According to The Washington Post, Benji Spanier received a message from Keys’ manager as fans stood in line awaiting entrance into her concert at the Highline Ballroom. “This is a ‘phone-free event,’ he tells fans waiting in line. And that doesn’t mean airplane mode. Spanier holds a gray, rubbery pouch in his hand. Your phone goes in here, he says, and then we lock it.”


Yondr is the company that provides celebrities with the ability to make their concerts phone-free events. Yondr was created two years ago by Graham Dugoni, a former college soccer player who had an epiphany while watching a few people record and upload videos of a drunk man dancing at a festival to YouTube. “If a guy can’t go to a concert and just kind of let loose, what does that do to all interactions in the social sphere?” Dugoni says.

Yondr is used by many celebrities in order to provide the best experience at their concerts and events. The product has been used by Chris Rock during his warm-up show before he hosted the Oscars, the surprise Guns N’ Roses reunion gig at the Troubadour in West Hollywood, electric artist ZHU, comedian Hannibal Buress, and the list goes on.
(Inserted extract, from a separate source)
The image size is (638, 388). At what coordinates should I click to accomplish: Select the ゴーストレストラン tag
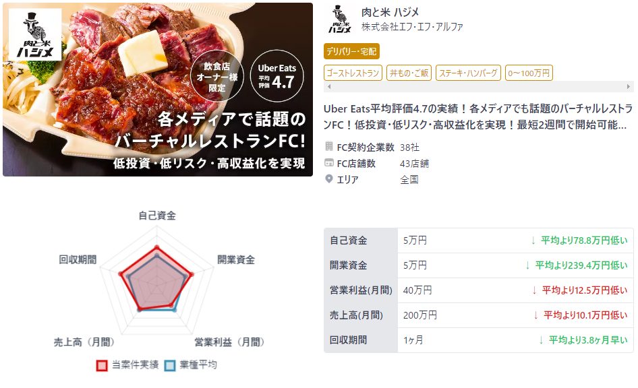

The Washington Post reports “…the pouch serves two purposes. The artist can try out new material without worrying about it being leaked. Fans will also realize that they actually enjoy a show more without constantly filming, texting and Tweeting.” Dugoni says, “If you haven’t been to a phone-free show, you just don’t know what you’re missing. There’s something about living in real life that can’t be replicated.”

Fans have been having mixed emotions on the newest concert craze. Some embrace the idea, agreeing that it provides a better concert experience, while others stand by needing their phone for the memory and for friends.

The Washington Post interviewed Ahtivah Lawton, 22, who embraced the idea of a phone-free concert zone saying, “Nobody values people’s music, nobody values release dates, and when music gets leaked, it destroys the mystery.”

Meanwhile, Gerard Little, 24, didn’t appreciate the idea. He says, “In this day and age, my phone is how I keep my memory… Chris Brown. Jason Derulo. I have their footage on my phone. If you don’t want your music heard, then don’t perform it.”